New York Taxi Demand Prediction And Price Forecasting

Scalable PySpark Solution for Big Data

8 min readDec 16, 2023

This article is co-written with Preeti Reddy Koppolu.

Yellow taxis are a familiar sight on the vibrant streets of New York City, offering a convenient travel option for both residents and visitors. However, for newcomers and tourists, one significant challenge remains: estimating the cost of a taxi journey from one point to another. This article addresses this key issue, exploring the intricate relationship between taxi demand at various pickup locations and how it influences fare prices.

Our approach to addressing this challenge involved creating two sophisticated machine learning models. The first model is designed to accurately predict the demand for taxi services, while the second model is focused on forecasting the fare for each ride. These models have been seamlessly integrated into a Flask-based web application.

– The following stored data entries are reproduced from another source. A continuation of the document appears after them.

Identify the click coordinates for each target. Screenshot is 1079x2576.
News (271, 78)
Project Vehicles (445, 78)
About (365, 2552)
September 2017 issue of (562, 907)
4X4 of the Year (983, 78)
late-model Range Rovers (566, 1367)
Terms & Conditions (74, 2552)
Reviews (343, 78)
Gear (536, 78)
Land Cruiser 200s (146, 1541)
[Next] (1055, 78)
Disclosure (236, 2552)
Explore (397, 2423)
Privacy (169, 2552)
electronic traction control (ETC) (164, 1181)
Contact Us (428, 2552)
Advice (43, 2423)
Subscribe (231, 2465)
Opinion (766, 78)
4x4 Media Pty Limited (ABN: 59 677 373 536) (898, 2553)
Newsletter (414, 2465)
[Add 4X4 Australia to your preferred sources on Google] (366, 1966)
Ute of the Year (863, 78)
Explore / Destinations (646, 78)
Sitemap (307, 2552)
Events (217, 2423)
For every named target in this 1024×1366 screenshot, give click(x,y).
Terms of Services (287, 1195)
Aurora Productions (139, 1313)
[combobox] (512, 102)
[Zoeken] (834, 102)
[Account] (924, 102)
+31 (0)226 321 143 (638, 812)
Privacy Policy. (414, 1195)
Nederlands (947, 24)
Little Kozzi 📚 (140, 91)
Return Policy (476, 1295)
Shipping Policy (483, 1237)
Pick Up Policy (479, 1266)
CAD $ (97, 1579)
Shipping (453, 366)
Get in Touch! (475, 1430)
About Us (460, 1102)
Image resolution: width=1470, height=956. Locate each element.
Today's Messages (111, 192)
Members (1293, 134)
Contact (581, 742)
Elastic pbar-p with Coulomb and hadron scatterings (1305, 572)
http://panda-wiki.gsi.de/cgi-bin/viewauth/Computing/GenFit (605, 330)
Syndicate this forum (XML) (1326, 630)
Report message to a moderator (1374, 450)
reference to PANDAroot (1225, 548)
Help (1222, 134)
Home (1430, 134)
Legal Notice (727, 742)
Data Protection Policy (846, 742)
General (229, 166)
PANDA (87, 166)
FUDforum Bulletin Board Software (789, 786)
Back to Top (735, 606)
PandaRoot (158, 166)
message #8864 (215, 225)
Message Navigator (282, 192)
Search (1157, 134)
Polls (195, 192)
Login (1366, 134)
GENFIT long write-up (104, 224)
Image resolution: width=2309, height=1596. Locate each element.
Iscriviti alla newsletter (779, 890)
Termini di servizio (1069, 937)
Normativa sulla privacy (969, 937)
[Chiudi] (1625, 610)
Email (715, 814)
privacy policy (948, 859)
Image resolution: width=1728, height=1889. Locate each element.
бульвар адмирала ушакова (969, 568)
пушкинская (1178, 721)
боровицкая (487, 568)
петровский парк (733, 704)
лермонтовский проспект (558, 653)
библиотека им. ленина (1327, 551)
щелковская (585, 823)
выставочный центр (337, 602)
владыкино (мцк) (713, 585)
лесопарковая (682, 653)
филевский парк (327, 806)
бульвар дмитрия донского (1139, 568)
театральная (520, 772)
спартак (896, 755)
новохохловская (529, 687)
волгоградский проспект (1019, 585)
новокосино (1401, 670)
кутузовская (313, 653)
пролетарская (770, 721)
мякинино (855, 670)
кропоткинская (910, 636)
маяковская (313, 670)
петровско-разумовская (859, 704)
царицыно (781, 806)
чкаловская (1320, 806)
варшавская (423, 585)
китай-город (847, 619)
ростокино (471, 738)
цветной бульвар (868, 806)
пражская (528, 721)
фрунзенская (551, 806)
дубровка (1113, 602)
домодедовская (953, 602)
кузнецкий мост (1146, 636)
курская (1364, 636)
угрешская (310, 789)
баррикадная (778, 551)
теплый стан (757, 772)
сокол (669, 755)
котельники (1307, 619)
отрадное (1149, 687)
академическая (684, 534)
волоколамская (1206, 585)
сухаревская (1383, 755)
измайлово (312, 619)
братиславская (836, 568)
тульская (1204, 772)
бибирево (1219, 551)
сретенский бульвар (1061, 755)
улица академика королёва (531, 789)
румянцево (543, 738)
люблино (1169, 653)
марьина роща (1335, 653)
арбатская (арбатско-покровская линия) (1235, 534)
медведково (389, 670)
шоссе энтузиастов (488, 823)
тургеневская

This application offers a user-friendly interface where individuals can input their journey’s start and end points, along with their desired travel time. It provides real-time information on current taxi demand and the corresponding fare, along with predictions of how demand might change in the upcoming hour and its potential impact on fares. Additionally, users have access to basic details about their ride, such as the expected route, distance, and duration.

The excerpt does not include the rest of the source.